(Records from a collection)
· · · · · · ·

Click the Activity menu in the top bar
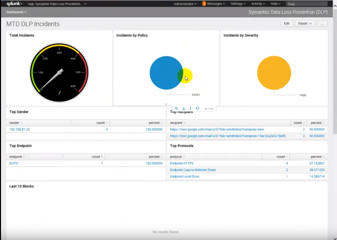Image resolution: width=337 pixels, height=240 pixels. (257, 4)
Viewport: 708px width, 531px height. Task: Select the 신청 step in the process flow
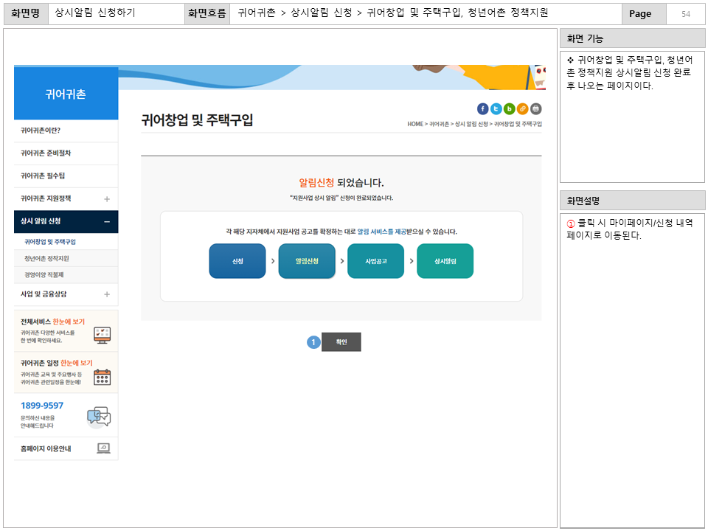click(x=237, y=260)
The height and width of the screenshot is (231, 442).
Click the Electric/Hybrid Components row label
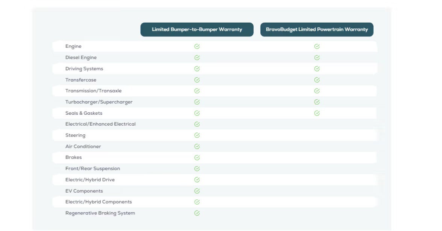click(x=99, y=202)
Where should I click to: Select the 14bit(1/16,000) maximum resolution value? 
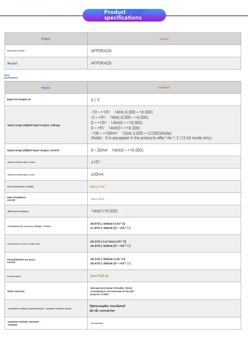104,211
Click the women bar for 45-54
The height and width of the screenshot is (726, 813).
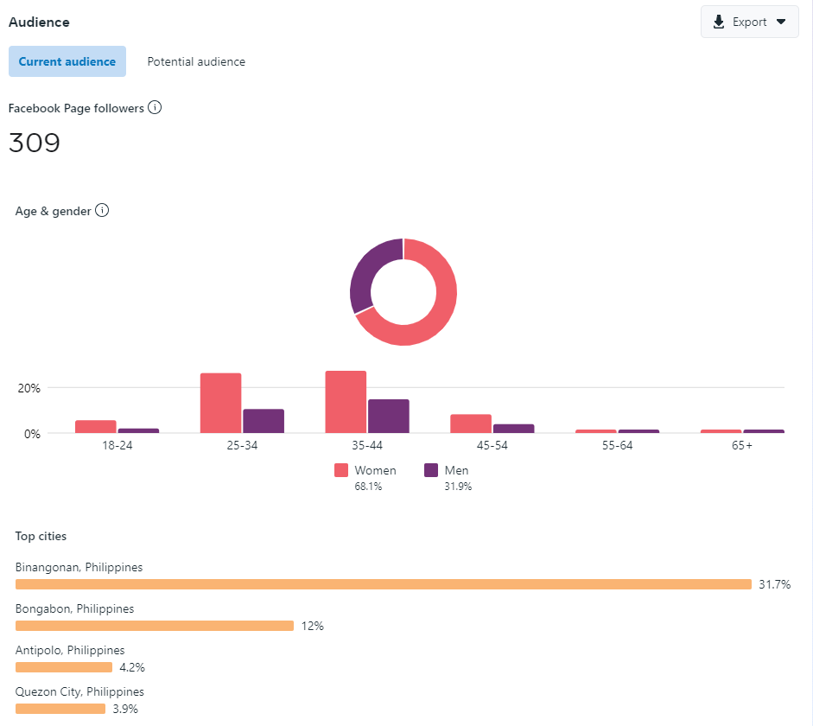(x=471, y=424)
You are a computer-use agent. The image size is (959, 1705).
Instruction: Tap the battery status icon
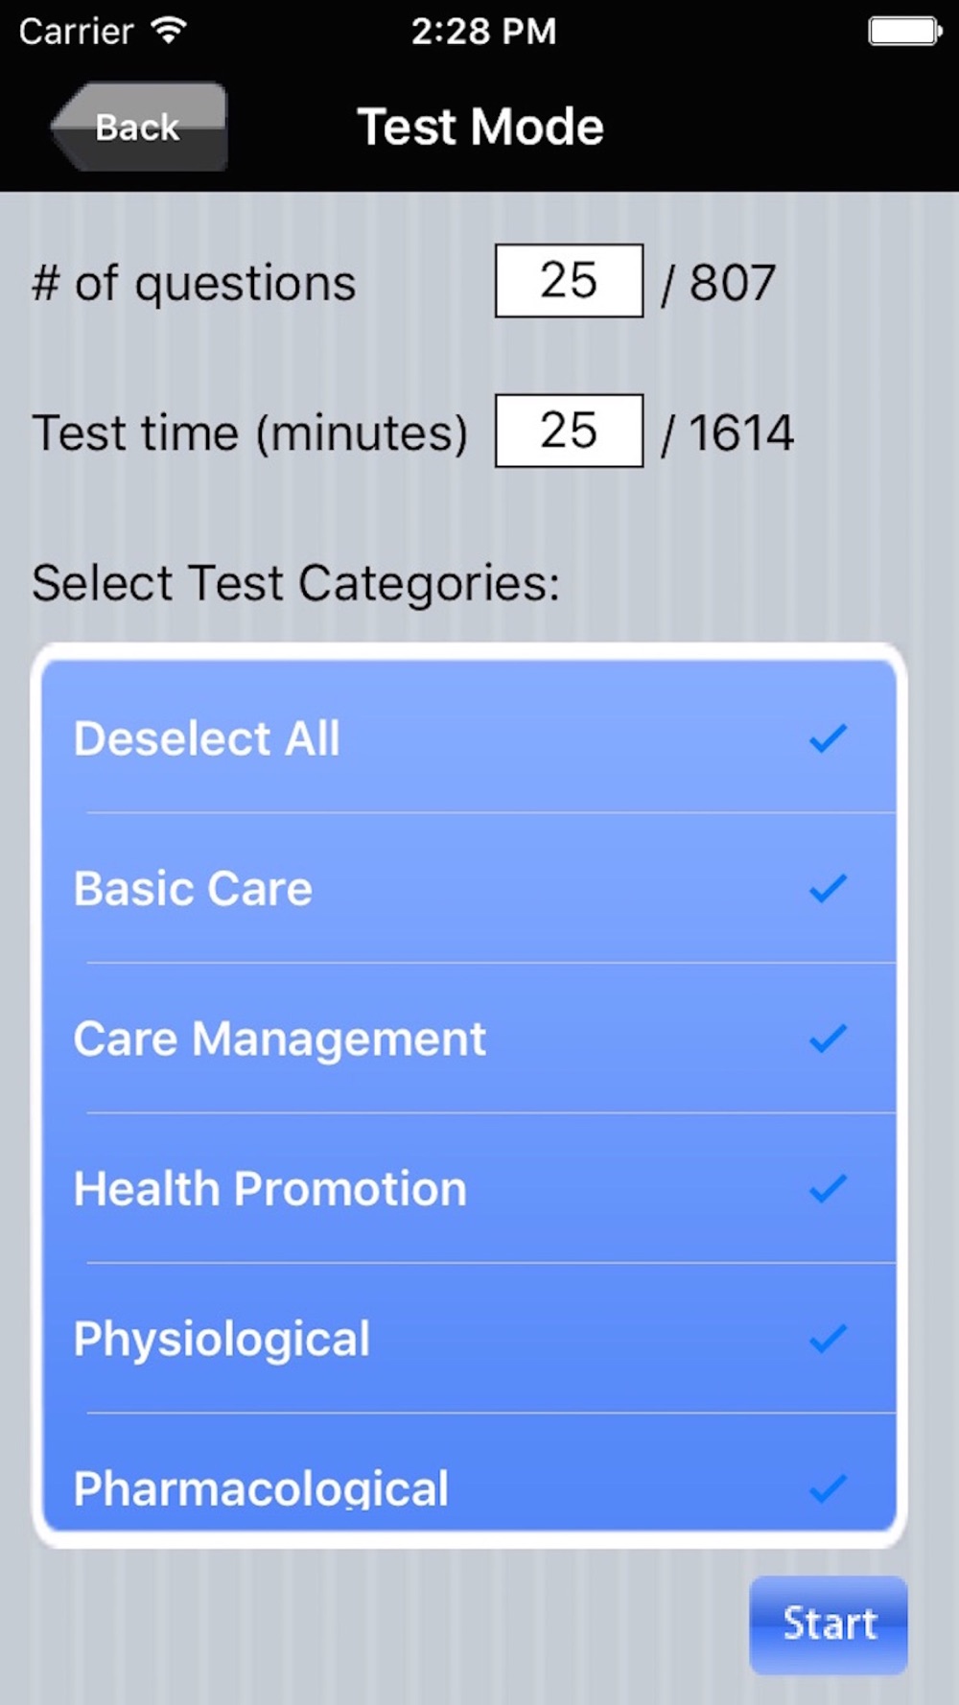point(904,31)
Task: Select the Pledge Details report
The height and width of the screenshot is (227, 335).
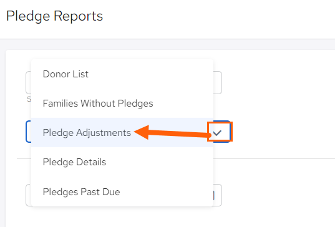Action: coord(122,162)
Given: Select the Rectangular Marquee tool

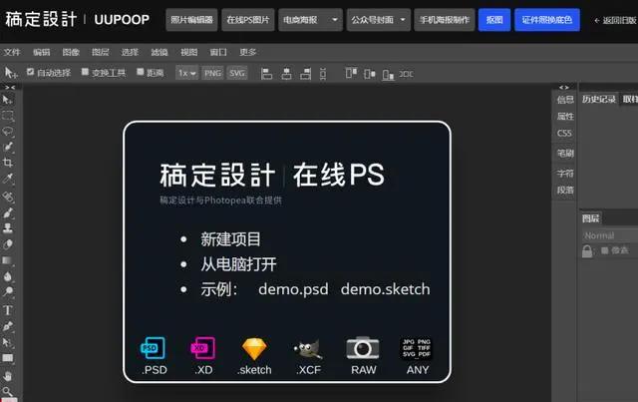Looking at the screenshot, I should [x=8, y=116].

· · · · · · ·

Leave every picture out and return exactly the lines from the one holding "You are a computer-use" through the end of the records above, both ends included, and nothing more.

You are a computer-use agent. The image size is (959, 1705).
Instruction: Tap the battery status icon
point(904,31)
Task: Select the Pledge Details report
The height and width of the screenshot is (227, 335).
Action: coord(122,162)
Given: Select the Rectangular Marquee tool

Looking at the screenshot, I should [x=8, y=116].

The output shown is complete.